» **TASK ITEM**
Can you transcribe the text of the UUCP checksum thread between "guy@sun.uucp (Guy Harris)" and "You have described...", inclusive?

» **PASSAGE TO READ**
[net.bugs.uucp] UUCP checksum problems

guy@sun.uucp (Guy Harris) (04/25/85)

> > >We are encountering a very similar problem when our Pyramid (BSD4.2
> > >uucp) trys to converse with System V's (VME10 and EXORmacs using
> > >dialup or direct lines).  They *always* TIMEOUT.  We don't have this 
> > >problem when conversing with other BSD4.2s...  
> > 
> > I believe that this is a different problem.  When System V came out,
> > early Unisoft ports of every flavor had a bug in uucp, whereby they
> > could only talk to other Unisoft-System-V machines.  You have described...

» **DATA**

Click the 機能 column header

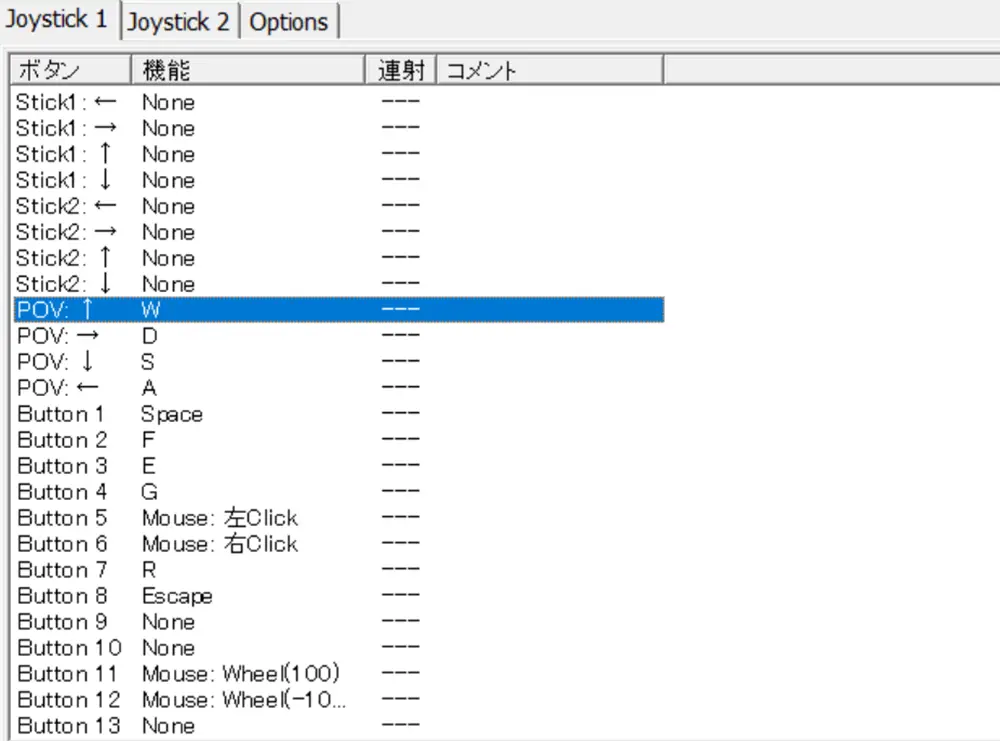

» **EXERCISE SOLUTION**
guy@sun.uucp (Guy Harris) (04/25/85)

> > >We are encountering a very similar problem when our Pyramid (BSD4.2
> > >uucp) trys to converse with System V's (VME10 and EXORmacs using
> > >dialup or direct lines).  They *always* TIMEOUT.  We don't have this 
> > >problem when conversing with other BSD4.2s...  
> > 
> > I believe that this is a different problem.  When System V came out,
> > early Unisoft ports of every flavor had a bug in uucp, whereby they
> > could only talk to other Unisoft-System-V machines.  You have described...